Partnership between KU, LMH to provide free legal counsel to patients in need; hospital supports raising legal age to smoke

A new joint program between the University of Kansas School of Law and Lawrence Memorial Hospital that would provide legal counsel to some of the hospital’s neediest patients will likely launch within the next few weeks, it was announced Wednesday.

The medical-legal partnership would offer free legal services to low-income patients with health-related legal issues while giving KU law students a chance to build professional experience and earn credit working on those cases.

Juliann Morland DaVee, director and managing attorney of the program, described the new partnership as “another tool in their toolbox” for health care organizations.

“For example, maybe the provider is treating a woman who’s been returning to the emergency department — the doctor can treat those wounds, but maybe what she needs is an order of protection from abuse,” Morland DaVee told the LMH board of directors Wednesday.

Morland DaVee, working under the supervision of KU law professor Lumen “Lou” Mulligan, will begin the process of distributing forms to hospital departments early next week. She will manage cases as they surface over the next few months, with the goal of adding four to eight law students to the program in January.

In other news:

  • Joe Pedley, the hospital’s chief financial officer, provided new estimates from the Kansas Hospital Association on how Medicaid cuts in Kansas will affect LMH. According to numbers released last month by the KHA, the hospital will likely lose approximately $640,000 (that’s including lost revenue from across-the-board Medicaid cuts of around 4 percent as well as the state’s 4 percent cut to provider reimbursement rates) in fiscal year 2017. While numbers hovered between $500,000 and $800,000 in June, the new estimate is more accurate, Pedley said.

In May, Gov.
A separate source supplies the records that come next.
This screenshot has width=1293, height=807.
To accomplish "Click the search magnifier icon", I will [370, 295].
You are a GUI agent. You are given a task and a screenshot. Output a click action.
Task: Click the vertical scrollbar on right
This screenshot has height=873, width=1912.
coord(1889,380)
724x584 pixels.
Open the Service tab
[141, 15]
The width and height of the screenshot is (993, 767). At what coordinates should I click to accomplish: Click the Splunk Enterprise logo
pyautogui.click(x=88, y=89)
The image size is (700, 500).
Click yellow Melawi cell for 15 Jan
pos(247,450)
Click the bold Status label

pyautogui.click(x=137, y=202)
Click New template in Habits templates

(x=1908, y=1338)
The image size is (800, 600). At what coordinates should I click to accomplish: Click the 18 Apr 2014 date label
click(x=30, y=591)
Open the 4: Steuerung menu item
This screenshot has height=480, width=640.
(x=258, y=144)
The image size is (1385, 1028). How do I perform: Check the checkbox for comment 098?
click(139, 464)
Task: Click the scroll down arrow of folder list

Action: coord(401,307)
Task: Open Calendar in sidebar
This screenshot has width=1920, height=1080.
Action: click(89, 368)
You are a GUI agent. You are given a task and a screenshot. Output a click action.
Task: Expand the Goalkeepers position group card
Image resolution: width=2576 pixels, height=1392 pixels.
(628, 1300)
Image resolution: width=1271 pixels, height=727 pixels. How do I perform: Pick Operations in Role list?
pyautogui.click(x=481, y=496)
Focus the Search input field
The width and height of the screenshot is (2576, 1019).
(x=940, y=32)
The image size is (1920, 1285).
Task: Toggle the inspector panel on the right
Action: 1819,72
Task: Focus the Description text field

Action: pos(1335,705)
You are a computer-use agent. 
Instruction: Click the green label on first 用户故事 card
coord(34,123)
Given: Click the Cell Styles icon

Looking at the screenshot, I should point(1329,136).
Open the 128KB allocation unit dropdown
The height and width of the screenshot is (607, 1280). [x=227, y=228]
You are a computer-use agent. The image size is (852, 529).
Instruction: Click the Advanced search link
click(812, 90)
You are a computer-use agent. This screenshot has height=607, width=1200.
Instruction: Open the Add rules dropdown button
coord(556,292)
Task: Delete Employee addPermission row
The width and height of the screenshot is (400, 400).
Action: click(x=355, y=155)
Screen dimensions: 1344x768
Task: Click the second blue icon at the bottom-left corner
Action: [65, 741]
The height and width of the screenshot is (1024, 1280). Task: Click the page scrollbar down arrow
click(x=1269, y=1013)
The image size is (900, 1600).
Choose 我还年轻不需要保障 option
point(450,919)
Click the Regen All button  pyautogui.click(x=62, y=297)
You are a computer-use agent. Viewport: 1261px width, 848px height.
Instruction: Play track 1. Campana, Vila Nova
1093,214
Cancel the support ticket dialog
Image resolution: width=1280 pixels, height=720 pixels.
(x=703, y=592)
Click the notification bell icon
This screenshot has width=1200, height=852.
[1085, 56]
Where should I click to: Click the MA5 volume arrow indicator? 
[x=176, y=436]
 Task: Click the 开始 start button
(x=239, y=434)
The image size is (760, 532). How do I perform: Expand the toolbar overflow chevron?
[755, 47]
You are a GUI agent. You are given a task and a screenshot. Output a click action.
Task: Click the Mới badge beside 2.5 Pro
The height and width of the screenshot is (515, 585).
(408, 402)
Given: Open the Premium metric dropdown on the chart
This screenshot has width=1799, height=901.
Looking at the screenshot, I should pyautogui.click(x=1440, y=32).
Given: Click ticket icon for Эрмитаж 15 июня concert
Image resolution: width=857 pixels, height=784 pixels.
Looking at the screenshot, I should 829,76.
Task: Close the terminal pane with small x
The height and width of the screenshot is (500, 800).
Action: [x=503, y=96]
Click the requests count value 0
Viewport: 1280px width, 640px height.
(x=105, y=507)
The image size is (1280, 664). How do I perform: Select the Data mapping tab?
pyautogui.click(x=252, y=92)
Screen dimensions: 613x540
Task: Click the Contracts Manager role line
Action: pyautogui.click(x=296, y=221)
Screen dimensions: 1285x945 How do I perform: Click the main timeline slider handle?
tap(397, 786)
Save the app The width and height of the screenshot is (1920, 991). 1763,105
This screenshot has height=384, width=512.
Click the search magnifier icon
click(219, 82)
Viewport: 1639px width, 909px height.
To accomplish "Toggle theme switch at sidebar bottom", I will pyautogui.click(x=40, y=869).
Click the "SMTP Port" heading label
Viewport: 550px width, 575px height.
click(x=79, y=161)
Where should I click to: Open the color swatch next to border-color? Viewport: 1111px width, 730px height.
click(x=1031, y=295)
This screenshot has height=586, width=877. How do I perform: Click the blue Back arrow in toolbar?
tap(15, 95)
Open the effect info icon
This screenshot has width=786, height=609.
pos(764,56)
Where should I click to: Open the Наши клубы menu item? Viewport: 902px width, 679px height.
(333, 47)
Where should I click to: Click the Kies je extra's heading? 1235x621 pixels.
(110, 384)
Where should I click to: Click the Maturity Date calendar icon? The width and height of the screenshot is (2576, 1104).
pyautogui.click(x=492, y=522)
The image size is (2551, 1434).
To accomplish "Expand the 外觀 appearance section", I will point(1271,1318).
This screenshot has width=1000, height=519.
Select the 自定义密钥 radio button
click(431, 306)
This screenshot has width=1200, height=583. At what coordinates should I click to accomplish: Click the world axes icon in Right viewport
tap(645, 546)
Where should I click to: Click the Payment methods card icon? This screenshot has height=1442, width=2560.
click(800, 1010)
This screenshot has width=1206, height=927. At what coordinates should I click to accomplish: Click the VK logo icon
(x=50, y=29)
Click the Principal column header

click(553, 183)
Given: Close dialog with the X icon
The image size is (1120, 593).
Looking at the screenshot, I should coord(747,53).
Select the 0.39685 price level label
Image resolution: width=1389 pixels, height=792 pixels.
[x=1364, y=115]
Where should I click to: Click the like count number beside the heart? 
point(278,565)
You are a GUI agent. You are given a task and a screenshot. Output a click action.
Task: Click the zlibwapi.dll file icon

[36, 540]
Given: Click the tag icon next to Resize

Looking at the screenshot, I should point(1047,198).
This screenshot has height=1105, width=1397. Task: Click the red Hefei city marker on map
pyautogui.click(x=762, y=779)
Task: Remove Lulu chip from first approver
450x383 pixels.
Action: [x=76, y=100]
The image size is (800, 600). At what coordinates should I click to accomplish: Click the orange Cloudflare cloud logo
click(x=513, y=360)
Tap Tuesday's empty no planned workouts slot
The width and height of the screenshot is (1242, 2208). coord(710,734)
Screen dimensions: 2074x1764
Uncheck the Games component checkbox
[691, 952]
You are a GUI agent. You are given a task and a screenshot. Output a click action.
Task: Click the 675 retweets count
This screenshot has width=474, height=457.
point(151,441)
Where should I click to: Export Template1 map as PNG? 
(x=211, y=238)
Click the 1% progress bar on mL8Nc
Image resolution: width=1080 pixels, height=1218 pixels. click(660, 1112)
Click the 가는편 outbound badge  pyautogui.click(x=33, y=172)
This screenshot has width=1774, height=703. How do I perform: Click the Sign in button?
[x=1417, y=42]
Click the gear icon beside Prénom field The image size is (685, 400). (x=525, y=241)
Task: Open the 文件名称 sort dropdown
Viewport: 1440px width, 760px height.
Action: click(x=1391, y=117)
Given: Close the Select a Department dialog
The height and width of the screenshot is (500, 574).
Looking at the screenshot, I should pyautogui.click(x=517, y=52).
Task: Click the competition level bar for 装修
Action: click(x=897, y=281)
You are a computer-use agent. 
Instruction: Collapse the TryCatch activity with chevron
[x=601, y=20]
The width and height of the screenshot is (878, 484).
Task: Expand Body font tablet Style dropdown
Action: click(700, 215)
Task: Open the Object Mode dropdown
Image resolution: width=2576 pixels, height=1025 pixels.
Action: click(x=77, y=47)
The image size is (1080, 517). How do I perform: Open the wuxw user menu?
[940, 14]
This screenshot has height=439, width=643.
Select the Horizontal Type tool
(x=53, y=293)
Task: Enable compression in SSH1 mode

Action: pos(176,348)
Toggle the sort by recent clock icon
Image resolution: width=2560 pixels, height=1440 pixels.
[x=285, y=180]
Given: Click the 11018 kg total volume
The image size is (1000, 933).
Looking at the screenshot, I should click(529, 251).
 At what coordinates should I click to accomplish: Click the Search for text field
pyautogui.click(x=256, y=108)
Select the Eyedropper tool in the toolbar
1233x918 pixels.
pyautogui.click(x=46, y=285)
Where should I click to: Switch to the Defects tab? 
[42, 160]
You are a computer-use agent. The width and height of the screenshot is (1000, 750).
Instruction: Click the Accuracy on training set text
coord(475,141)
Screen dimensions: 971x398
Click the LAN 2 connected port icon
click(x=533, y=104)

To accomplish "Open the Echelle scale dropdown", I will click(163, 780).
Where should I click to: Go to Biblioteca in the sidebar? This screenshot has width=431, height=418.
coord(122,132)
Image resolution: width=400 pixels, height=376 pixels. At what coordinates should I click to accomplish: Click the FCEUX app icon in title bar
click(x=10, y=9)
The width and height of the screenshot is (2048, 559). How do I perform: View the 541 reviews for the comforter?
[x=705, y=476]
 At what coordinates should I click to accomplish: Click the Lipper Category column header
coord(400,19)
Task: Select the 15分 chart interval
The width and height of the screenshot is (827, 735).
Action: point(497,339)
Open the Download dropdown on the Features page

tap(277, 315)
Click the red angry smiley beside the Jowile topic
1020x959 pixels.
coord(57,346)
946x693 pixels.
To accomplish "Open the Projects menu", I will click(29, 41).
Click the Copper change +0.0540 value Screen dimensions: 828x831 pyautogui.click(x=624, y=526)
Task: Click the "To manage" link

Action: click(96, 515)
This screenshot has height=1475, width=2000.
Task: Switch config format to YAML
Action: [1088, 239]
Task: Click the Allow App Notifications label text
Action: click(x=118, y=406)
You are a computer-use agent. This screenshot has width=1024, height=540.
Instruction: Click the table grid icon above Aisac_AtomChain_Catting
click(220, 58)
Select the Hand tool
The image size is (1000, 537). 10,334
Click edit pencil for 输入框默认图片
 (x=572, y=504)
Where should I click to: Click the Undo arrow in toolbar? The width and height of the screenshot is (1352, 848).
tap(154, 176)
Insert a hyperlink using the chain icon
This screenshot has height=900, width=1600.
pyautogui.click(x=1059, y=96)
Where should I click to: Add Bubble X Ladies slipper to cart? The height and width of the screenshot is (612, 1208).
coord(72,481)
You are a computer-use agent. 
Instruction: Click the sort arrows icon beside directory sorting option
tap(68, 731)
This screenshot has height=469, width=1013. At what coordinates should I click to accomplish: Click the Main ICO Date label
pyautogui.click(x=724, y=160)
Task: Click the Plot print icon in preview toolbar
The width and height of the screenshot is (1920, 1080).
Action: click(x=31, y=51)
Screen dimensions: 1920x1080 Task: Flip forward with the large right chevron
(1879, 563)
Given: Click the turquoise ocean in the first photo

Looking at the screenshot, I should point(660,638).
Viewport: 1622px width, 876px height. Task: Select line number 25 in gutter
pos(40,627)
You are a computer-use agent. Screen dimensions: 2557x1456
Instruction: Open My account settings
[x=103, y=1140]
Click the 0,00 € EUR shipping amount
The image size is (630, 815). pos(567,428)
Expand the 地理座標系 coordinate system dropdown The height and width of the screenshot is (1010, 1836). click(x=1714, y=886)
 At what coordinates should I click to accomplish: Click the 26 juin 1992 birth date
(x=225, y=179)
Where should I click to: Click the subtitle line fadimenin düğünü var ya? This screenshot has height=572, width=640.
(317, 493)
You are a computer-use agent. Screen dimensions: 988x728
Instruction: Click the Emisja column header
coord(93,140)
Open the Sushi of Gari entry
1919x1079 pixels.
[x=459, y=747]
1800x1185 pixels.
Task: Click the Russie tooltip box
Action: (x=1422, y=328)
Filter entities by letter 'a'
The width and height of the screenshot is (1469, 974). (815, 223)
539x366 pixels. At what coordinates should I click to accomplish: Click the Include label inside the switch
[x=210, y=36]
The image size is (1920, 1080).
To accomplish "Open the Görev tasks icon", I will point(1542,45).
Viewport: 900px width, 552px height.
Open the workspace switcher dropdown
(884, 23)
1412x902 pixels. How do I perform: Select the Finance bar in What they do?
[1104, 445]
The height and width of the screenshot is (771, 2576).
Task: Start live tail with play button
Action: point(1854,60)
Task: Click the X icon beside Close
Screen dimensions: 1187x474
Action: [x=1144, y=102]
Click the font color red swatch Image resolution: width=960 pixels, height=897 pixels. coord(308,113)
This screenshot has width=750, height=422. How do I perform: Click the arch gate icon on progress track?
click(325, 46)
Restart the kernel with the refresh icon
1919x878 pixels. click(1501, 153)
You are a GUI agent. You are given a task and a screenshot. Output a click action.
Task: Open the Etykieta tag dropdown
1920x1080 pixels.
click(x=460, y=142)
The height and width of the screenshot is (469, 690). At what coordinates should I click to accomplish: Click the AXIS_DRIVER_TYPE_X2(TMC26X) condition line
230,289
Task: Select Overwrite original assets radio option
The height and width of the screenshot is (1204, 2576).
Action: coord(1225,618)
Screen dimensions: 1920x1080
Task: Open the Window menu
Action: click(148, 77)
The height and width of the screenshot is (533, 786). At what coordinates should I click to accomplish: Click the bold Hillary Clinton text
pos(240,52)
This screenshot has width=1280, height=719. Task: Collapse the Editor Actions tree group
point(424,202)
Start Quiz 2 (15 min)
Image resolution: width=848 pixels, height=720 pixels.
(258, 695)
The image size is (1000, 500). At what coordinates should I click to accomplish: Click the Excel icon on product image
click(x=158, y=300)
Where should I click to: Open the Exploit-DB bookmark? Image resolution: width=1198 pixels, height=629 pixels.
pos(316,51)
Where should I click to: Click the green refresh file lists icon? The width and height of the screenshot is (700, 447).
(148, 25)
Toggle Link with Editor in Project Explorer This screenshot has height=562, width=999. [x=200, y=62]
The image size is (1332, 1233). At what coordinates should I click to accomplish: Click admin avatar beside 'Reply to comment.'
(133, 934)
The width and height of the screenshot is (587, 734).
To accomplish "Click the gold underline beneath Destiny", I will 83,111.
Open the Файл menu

Sam Brownback ordered the cuts to Kansas’ Medicaid program in an effort to balance the state budget. Andy Ramirez, an attorney representing LMH, told the hospital board Wednesday that the KHA, in collaboration with a group of attorneys, has sent a letter to the federal Center for Medicare and Medicaid Services objecting to the cuts. Ultimately, it will be the center’s decision to enforce the reductions, Ramirez said.

  • The hospital has signed in support of Tobacco 21, a community-based health initiative aimed at raising the sales and purchase age of tobacco and nicotine products to 21. The initiative, which has been implemented in nearly 150 municipalities across the country (including several in the Kansas City area), is being spearheaded locally by LiveWell Lawrence, said Janice Early, LMH’s vice president of marketing and communications.

She said LiveWell Lawrence hopes to present a recommendation of the Tobacco 21 goals to the City Commission soon, with the hope of changing city ordinances.